The media reports surrounding Project Maven overwhelmingly beg the question of the criteria by which objects are identified as imminent threats. We are told that 38 categories were used by those who hand-labeled 150,000 images to form the initial training data (Allen 2017), including the object ‘ISIS pickup truck’ (Peniston 2017). Project Maven raises the question of the correspondence between systems for the categorization of images of objects, in this case a truck, and how objects are incorporated into complex and changing relations and associated practices, which brings us back to the problem with which I began.
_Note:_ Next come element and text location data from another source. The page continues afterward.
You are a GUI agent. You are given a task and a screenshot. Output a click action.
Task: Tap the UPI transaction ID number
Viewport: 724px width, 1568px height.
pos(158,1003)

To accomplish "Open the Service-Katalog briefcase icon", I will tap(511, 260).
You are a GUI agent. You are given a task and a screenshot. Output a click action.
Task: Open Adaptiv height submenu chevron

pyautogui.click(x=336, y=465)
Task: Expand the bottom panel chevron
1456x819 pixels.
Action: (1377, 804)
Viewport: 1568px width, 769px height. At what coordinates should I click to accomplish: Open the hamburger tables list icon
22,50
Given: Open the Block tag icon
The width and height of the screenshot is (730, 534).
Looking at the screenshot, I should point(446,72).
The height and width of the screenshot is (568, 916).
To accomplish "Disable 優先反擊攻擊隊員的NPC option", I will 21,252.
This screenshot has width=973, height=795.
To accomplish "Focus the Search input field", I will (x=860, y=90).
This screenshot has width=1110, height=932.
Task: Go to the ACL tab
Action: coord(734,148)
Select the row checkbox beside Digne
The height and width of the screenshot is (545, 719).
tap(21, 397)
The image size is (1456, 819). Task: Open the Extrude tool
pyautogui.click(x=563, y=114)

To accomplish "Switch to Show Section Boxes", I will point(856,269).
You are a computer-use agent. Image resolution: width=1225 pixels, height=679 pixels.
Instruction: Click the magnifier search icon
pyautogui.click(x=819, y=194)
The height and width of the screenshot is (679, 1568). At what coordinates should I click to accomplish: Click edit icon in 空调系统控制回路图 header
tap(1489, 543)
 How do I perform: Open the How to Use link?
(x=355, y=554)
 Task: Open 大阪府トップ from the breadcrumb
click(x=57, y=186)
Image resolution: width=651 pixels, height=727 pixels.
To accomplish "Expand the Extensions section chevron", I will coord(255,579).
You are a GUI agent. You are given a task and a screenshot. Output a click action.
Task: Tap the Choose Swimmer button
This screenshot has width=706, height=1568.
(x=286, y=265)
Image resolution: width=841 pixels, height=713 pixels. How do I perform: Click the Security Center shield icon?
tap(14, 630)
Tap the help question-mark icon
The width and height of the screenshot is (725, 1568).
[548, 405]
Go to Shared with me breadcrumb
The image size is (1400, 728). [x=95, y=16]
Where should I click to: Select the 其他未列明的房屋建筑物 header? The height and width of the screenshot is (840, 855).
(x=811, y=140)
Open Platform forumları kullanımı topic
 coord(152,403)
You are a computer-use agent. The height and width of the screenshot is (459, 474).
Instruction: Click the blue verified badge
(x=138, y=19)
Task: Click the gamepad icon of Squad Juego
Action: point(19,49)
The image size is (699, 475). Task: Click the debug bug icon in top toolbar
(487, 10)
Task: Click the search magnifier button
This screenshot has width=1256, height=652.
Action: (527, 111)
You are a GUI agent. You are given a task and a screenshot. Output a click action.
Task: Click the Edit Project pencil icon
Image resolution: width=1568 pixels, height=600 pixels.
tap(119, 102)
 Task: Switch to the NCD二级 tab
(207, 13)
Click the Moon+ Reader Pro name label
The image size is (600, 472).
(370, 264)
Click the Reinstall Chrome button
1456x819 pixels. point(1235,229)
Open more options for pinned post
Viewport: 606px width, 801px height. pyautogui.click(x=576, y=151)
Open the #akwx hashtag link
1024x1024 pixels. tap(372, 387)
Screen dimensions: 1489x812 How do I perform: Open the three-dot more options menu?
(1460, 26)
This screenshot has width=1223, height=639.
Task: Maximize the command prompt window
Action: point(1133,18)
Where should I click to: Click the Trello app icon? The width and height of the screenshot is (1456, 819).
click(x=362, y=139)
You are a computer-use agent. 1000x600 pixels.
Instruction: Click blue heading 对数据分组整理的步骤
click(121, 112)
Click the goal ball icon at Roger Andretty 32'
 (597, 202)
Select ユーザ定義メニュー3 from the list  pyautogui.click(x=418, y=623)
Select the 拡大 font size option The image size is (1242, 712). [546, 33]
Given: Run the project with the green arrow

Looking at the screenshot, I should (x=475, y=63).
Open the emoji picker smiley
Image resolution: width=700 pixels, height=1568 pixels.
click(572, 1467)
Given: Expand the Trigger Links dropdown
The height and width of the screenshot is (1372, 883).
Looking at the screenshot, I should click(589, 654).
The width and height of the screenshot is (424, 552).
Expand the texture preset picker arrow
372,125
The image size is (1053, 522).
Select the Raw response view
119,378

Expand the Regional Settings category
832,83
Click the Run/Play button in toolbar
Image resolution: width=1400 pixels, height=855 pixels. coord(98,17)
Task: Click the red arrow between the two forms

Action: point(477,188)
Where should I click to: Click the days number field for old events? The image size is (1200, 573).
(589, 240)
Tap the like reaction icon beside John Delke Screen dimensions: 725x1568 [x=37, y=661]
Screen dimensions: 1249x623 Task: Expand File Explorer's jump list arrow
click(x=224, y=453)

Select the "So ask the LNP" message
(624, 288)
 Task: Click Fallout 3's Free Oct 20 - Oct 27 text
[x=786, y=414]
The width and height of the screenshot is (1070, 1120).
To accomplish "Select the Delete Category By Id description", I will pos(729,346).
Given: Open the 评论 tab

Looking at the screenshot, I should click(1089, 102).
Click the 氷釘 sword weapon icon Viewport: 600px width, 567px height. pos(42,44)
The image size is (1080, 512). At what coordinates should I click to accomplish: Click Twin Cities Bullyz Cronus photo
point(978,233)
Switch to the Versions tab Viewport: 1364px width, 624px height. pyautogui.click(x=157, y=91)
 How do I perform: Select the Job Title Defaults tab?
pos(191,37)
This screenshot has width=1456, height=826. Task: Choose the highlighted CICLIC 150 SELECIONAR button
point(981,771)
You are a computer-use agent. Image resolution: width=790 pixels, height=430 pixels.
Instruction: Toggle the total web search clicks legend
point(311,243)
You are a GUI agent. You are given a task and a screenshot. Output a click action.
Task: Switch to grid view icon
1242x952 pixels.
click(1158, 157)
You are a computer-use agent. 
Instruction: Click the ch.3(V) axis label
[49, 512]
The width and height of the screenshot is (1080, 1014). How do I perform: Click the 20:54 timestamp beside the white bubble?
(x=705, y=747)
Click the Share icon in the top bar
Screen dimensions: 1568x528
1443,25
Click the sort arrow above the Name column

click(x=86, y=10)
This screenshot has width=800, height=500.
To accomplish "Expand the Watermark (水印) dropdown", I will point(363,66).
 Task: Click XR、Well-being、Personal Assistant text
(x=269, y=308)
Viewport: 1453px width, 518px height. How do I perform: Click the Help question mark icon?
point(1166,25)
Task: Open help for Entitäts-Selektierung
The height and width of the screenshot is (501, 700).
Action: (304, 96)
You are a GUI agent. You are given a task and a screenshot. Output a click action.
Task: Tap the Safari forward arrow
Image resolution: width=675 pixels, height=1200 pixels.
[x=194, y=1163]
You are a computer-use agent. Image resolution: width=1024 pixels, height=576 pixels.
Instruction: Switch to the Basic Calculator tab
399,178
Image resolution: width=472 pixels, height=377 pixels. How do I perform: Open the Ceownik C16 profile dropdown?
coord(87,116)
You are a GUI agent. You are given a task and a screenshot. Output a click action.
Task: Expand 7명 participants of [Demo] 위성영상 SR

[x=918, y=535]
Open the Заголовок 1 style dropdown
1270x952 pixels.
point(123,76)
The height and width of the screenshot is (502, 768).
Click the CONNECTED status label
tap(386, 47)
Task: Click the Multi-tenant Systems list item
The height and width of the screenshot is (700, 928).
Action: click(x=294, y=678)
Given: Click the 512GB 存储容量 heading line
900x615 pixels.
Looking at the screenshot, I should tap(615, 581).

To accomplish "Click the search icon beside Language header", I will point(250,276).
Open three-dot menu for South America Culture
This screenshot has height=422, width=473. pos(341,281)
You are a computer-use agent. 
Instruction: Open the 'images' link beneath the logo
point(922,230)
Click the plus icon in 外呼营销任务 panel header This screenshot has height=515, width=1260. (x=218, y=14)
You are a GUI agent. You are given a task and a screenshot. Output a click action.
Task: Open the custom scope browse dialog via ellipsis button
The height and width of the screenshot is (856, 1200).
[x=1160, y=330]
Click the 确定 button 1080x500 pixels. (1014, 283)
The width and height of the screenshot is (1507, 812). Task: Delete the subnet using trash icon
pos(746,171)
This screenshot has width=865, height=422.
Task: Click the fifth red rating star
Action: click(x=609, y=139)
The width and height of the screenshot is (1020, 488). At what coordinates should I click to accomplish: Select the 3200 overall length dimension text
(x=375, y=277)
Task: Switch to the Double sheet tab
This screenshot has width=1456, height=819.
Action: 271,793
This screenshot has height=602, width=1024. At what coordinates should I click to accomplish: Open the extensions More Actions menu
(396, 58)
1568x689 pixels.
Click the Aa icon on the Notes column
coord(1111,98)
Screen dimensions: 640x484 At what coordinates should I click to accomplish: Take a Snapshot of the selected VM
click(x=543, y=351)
As Gregoire Chamayou observed a decade ago in his book A Theory of the Drone (2014), the claims for precision that justify new investments in automated targeting systems are based on a systematic conflation of the relation between a weapon and its designated target on one hand, and the identification of what constitutes a (legitimate) target on the other. No amount of improvement in the precision of targeting in the first sense can address the growing uncertainties of target identification. This conflation is part of a campaign to deny the increasing reliance of these systems on ever more questionable forms of stereotypic categorisation of what and who constitutes a legitimate target, and the expanding temporal and spatial boundaries of what comprises an imminent threat.

The leading justification for these systems has always been the promise of precision and accuracy in targeting, in the name of adherence to International Humanitarian Law and the Geneva Conventions. In a public plenary in February of 2021 Robert Work, then co-chair with Eric Schmidt of the National Security Commission on AI, offers this demonstration of moral reasoning: “The biggest contributor to inadvertent engagements is target misidentification … Humans make mistakes all the time in battle. And the hypothesis is, to be proven, that artificial intelligence will improve target identification, which should improve, and reduce the number of collateral damages, reduce the number of fratricides. So, it is a moral imperative to at least pursue this hypothesis” (Work 2021).